Dear Friends of "Dial Daily Bread,"
Is it possible that the Lord Jesus Christ in His glorified state is discouraged with the slow progress of His church on earth? Their progress, that is, in getting ready for His second coming? He says He wants to return, "that where I am, there you may be also" (John 14:3). Their lack of spiritual progress delays that homecoming.
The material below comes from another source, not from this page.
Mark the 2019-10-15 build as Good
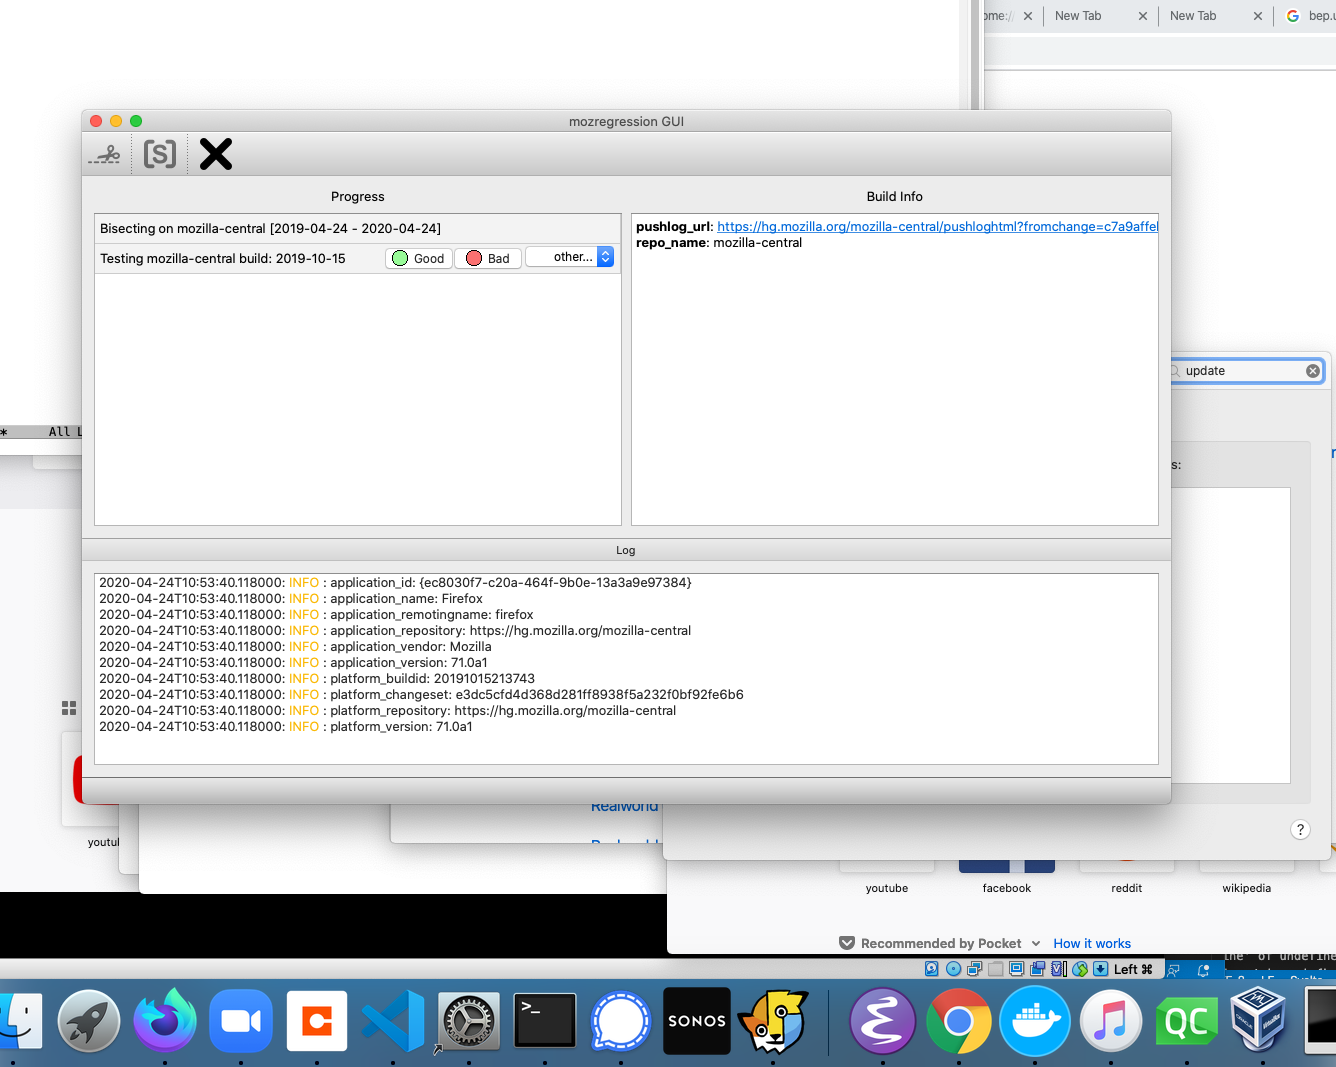1336x1067 pixels. [x=418, y=258]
We may not say that He is "discouraged" (we are told that "discouragement" is a sin); but the word that we may use to describe how Christ feels is "disappointed." Divine "disappointment" cannot be described as a sin, but it is very painfulfor Him to endure while we go on generation after generation in a spiritual state that is childish. His "disappointment is beyond description." We should be growing up to be a bride for "the marriage of the Lamb" (cf. Rev. 19:7, 8), but generation after generation goes by with each repeating the spiritual childishness of its predecessor. In fact, it's century after century!
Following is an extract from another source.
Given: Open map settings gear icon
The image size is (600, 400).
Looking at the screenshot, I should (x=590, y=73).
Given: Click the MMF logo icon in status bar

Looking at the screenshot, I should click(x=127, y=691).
Can you imagine the "beyond-description disappointment" that the Lord Jesus feels?
He loves His corporate people who are His church; yes, He loves them individually. He loves youas an individual, yes you, the one-of-a-kind person you are; but He also loves His church corporately.The church has a corporate personality that in Scripture is given the female pronoun (Rev. 19:7, 8).
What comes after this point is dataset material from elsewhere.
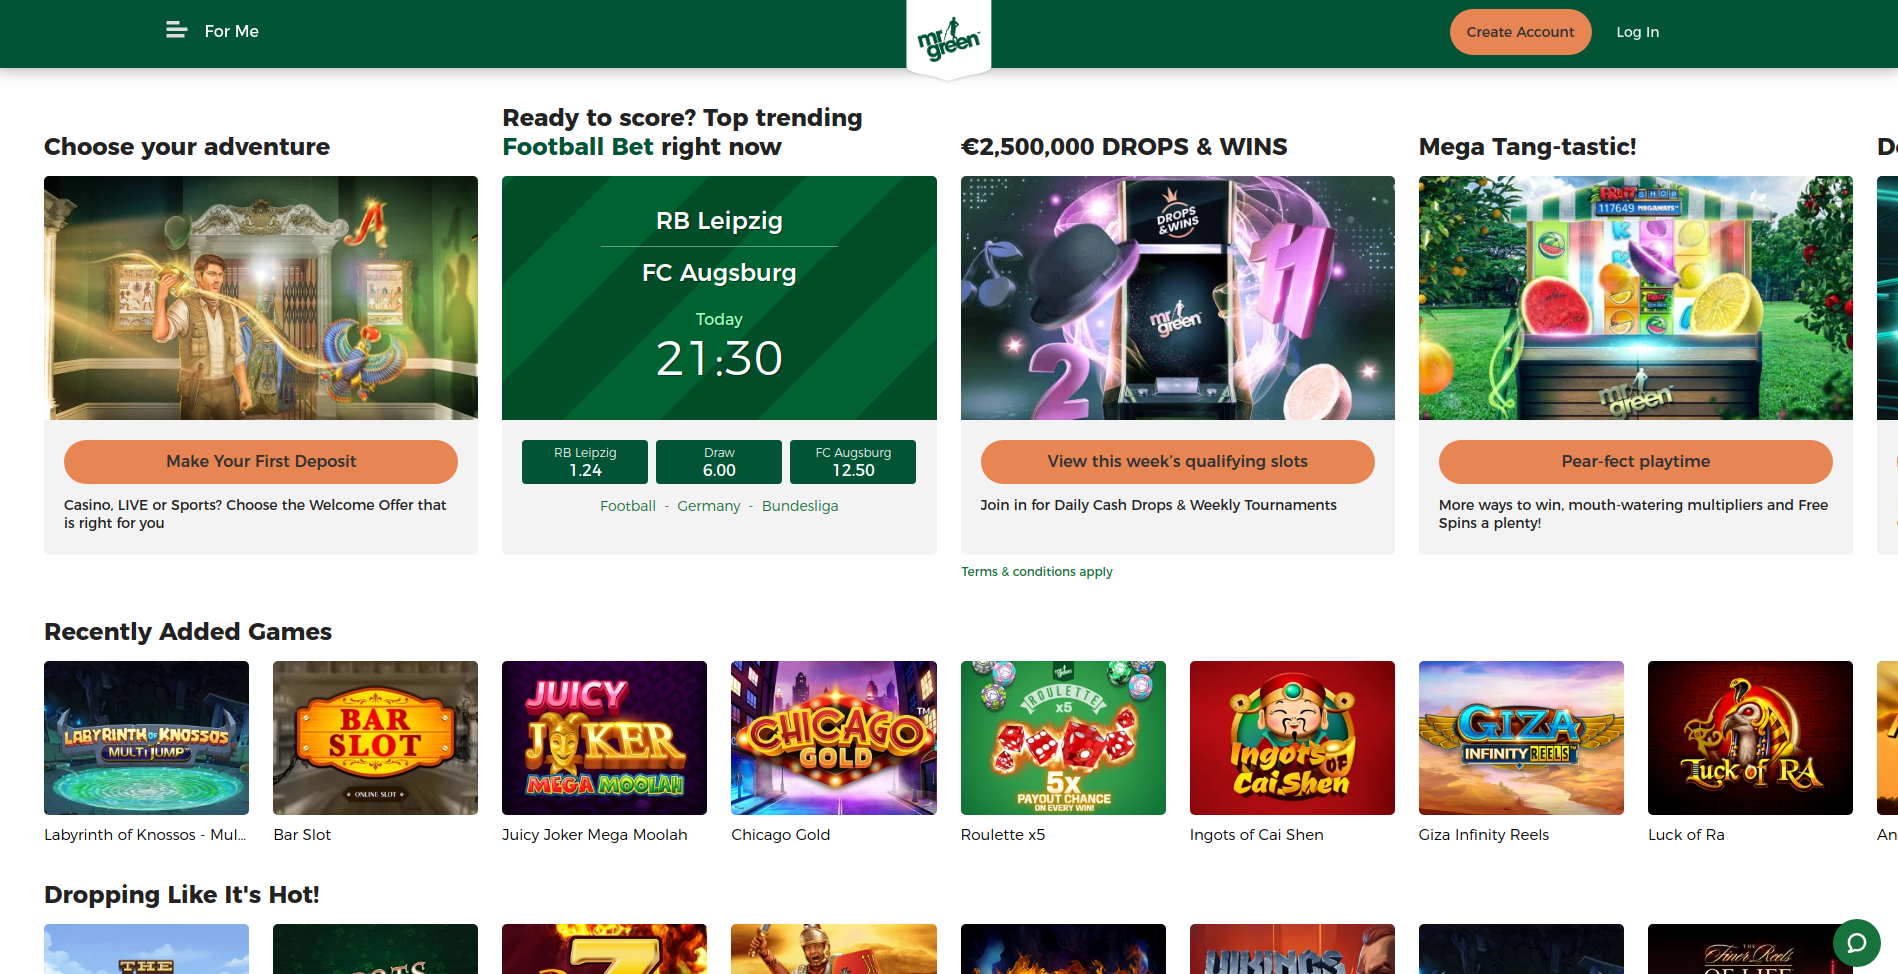Select the Draw odds 6.00

(x=719, y=462)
A teacher is disappointed "beyond description" when his student makes no progress in learning. Such was my first violin teacher's feelings about me as a student. I was working to hold the bow correctly, etc., but my heart wasn't in it. Nothing in violin music attracted me until one day I discovered an old broken Victor Red Seal record of Jascha Heifetz. My mother had left it before she died (when I was two); my father glued the two halves together on the back of another record. Heifetz was playing a Schubert-Wilhelm melody on the G-string of a genuine Stradivarius violin.
I thought, if that's what a violin should sound like, I love it! From then on my teacher saw progress.
This is a crude illustration; but when God's people learn to appreciate the kind of love (agape) that motivated Jesus to die the world's "second death," that is, when they see the "width and length and depth and height" of that love "which passes knowledge" (Eph. 3:18, 19) their progress will become phenomenal--yes, in one generation!
--Robert J. Wieland
From the "Dial Daily Bread" Archive: October 15, 2007.